## REQUIRED WORK
Once you reach the line containing "How do I perform: Open the VIAHART", copy it and every line after it exactly, through the end of the data below.

## Records from a data collection
_ _ _ _ _ _ _
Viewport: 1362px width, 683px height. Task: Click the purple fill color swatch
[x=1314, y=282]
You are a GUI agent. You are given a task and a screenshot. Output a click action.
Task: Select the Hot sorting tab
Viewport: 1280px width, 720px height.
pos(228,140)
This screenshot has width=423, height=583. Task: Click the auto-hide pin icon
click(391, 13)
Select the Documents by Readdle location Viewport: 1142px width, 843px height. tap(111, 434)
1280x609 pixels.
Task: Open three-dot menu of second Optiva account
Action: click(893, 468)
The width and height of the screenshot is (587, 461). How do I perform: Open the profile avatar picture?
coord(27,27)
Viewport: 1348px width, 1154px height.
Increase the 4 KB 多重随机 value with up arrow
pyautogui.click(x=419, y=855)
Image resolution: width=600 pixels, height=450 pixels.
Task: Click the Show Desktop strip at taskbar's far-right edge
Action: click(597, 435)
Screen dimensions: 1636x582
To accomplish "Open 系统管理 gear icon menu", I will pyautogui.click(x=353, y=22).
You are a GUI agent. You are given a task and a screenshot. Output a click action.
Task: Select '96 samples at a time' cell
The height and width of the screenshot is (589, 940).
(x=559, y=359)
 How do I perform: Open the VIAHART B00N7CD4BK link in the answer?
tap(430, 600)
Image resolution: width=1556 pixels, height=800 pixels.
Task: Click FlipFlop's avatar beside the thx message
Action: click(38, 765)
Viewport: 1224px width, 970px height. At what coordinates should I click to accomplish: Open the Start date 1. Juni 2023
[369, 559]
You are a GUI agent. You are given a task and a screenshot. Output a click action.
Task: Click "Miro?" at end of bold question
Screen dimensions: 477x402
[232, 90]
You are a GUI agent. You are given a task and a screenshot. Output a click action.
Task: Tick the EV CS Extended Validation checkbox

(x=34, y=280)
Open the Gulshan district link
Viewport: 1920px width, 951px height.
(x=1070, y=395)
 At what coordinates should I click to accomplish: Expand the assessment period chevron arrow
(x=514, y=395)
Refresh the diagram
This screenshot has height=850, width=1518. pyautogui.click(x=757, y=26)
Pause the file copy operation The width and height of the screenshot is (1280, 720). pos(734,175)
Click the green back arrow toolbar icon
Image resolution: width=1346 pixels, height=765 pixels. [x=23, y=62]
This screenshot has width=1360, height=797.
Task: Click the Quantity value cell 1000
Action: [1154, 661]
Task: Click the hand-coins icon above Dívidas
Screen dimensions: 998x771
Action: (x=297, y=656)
_ _ _ _ _ _ _
## PROBLEM SOLUTION
 How do I perform: Open the VIAHART B00N7CD4BK link in the answer?
tap(430, 600)
Image resolution: width=1556 pixels, height=800 pixels.
Task: Click FlipFlop's avatar beside the thx message
Action: click(38, 765)
Viewport: 1224px width, 970px height. At what coordinates should I click to accomplish: Open the Start date 1. Juni 2023
[369, 559]
You are a GUI agent. You are given a task and a screenshot. Output a click action.
Task: Click "Miro?" at end of bold question
Screen dimensions: 477x402
[232, 90]
You are a GUI agent. You are given a task and a screenshot. Output a click action.
Task: Tick the EV CS Extended Validation checkbox

(x=34, y=280)
Open the Gulshan district link
Viewport: 1920px width, 951px height.
(x=1070, y=395)
 At what coordinates should I click to accomplish: Expand the assessment period chevron arrow
(x=514, y=395)
Refresh the diagram
This screenshot has height=850, width=1518. pyautogui.click(x=757, y=26)
Pause the file copy operation The width and height of the screenshot is (1280, 720). pos(734,175)
Click the green back arrow toolbar icon
Image resolution: width=1346 pixels, height=765 pixels. [x=23, y=62]
This screenshot has width=1360, height=797.
Task: Click the Quantity value cell 1000
Action: [1154, 661]
Task: Click the hand-coins icon above Dívidas
Screen dimensions: 998x771
Action: (x=297, y=656)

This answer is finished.